Against the backdrop of regional tensions, the United States and Japan agreed yesterday to broaden their military alliance for the first time in 16 years, sending hi-tech drones to patrol disputed islands and adding a new missile defence radar system.
The agreement, signed in Tokyo by US Secretary of State John Kerry and Defence Secretary Chuck Hagel and their Japanese counterparts, is a sign of Washington's increased military, economic and diplomatic focus on Asia. The deal is likely to alarm China, which has had increasingly testy relations with Tokyo.
The pact comes as the Japanese government is seeking to greatly enhance its military capabilities and to revise its pacifist constitution, paving the way for it to become a more equal partner with the US in times of conflict.
The two countries pledged in a 10-page statement to rewrite their guidelines for security cooperation, begin deployments of US Global Hawk reconnaissance drones to Japan and address challenges in cyberspace.

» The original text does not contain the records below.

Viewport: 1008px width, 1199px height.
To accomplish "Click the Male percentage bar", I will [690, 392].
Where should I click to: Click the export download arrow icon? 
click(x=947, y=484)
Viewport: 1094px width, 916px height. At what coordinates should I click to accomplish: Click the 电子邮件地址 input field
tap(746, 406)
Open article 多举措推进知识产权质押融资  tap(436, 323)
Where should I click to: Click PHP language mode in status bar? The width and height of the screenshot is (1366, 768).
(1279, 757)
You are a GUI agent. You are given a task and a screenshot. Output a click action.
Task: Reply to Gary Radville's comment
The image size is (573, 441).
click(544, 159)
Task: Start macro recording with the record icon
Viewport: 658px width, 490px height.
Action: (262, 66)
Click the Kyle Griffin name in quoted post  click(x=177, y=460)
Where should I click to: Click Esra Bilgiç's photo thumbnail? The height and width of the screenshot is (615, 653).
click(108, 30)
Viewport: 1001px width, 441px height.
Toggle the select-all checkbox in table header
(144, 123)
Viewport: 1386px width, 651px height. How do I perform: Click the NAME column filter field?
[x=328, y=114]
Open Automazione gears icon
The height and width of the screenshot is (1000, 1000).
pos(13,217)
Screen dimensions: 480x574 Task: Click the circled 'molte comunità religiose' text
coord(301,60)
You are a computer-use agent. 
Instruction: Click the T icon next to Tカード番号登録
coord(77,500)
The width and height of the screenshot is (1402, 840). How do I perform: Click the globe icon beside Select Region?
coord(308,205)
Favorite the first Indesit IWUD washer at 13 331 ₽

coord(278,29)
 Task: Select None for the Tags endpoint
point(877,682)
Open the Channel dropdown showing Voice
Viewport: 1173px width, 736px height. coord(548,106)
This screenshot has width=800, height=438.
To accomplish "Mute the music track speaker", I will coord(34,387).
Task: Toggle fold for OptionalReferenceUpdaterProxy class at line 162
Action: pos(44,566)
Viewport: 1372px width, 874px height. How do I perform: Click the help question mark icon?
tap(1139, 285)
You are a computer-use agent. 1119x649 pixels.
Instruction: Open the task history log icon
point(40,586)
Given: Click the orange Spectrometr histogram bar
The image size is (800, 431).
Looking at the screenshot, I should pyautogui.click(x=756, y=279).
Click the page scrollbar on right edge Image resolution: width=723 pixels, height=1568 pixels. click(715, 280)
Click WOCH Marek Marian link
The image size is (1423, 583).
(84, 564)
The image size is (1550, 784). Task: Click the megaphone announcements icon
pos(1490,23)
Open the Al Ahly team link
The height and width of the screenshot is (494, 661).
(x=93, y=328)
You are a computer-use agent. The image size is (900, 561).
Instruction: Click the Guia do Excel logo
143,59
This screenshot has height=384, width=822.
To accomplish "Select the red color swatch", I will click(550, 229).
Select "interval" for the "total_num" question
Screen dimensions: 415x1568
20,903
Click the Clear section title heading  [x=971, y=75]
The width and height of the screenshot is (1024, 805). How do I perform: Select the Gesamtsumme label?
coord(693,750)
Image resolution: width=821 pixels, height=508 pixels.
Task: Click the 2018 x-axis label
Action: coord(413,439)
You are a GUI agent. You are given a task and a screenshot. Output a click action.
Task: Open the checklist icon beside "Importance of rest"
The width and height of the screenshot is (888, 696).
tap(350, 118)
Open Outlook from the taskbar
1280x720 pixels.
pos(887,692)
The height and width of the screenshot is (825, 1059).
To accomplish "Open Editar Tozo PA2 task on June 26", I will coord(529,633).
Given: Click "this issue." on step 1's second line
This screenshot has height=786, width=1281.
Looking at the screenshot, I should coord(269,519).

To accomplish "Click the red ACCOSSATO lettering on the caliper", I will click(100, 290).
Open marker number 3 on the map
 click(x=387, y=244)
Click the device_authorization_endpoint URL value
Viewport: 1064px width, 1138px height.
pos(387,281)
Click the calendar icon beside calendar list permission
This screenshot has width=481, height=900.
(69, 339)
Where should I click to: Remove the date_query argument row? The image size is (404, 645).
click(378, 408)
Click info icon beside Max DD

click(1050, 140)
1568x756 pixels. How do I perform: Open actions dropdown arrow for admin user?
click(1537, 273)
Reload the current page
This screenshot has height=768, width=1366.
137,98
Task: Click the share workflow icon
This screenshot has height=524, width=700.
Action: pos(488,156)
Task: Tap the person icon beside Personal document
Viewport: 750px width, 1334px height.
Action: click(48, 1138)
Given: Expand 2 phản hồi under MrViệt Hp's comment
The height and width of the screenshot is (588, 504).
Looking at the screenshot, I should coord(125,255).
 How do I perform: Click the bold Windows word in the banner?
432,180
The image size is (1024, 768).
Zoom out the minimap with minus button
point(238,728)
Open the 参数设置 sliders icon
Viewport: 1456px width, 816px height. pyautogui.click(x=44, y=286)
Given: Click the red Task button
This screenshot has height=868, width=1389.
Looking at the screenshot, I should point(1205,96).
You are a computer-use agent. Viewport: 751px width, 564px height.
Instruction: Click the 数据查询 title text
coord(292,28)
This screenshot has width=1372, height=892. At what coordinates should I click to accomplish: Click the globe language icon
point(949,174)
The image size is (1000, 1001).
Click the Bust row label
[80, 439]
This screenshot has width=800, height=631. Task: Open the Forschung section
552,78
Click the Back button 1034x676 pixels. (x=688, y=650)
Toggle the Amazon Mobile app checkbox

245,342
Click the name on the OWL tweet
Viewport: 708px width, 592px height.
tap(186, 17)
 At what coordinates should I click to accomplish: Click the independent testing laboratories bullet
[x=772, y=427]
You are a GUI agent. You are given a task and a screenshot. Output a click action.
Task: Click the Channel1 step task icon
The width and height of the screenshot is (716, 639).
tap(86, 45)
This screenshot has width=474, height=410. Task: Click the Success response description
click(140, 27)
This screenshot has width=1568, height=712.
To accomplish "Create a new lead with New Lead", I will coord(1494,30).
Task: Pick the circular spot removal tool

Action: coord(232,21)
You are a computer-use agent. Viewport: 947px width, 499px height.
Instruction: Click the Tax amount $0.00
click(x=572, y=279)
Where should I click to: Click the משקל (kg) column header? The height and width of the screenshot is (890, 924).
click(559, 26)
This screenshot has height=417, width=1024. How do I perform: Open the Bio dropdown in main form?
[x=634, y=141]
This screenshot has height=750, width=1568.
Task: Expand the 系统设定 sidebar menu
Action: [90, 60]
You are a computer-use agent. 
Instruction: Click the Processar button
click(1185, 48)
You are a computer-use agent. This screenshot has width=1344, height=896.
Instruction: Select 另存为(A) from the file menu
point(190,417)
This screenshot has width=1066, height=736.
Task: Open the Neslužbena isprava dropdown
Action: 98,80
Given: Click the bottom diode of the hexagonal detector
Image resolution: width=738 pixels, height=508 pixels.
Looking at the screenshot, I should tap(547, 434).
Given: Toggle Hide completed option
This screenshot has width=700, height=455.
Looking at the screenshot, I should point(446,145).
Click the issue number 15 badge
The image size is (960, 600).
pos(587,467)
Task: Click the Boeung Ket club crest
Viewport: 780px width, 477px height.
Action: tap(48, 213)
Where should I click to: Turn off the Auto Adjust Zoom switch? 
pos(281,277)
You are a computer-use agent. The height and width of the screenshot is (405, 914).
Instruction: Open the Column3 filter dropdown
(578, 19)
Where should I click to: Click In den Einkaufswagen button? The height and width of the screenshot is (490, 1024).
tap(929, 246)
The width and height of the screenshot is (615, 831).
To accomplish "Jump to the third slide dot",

And the P-8, a highly advanced manned reconnaissance aeroplane, will be deployed for the first time to Japan to help monitor the Diaoyu, or Senkaku, islands, which are also claimed by China.
The ministers agreed to locate a new X-band US missile-defence radar system at Kyogamisaki air base in Kyoto prefecture in western Japan and formalised a decision to relocate 5,000 US marines from Japan's southernmost island of Okinawa to the US Pacific territory of Guam. Tokyo agreed to contribute up to US$3.1 billion to help move the marines.
On North Korea's nuclear and ballistic missile programmes, Fumio Kishida, the Japanese minister dealing with North Korea, said: "Today we have seen a meeting of minds between Japan and the United States with respect to this situation.
"We are decidedly opposed to the attempt to change the status quo through coercion."